▶ PROBLEM STATEMENT
Rewrite everything from "You are a GUI" down to "(x=238, y=106)", swapping "dropdown" for "drop-down list" and leaving the rest as is. Omit the pictures from your answer.

*** DATA EXCERPTS

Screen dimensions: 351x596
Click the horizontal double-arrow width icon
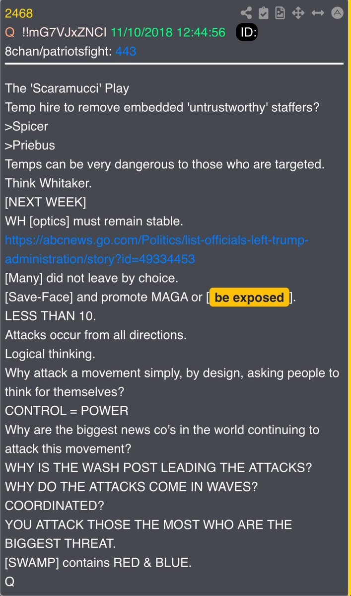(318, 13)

******
*** DATA EXCERPTS

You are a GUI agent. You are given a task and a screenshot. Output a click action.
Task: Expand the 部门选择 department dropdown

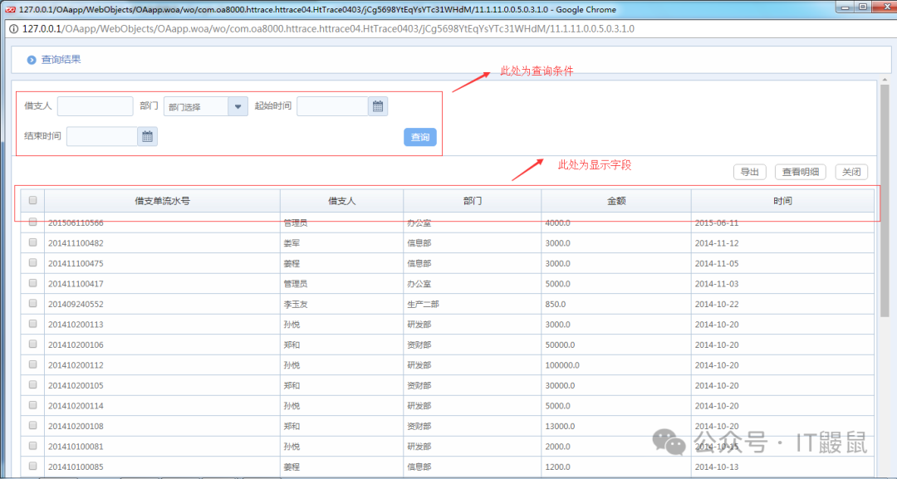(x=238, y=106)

******

▶ ANSWER TO THIS EXERCISE
You are a GUI agent. You are given a task and a screenshot. Output a click action.
Task: Expand the 部门选择 department drop-down list

(x=238, y=106)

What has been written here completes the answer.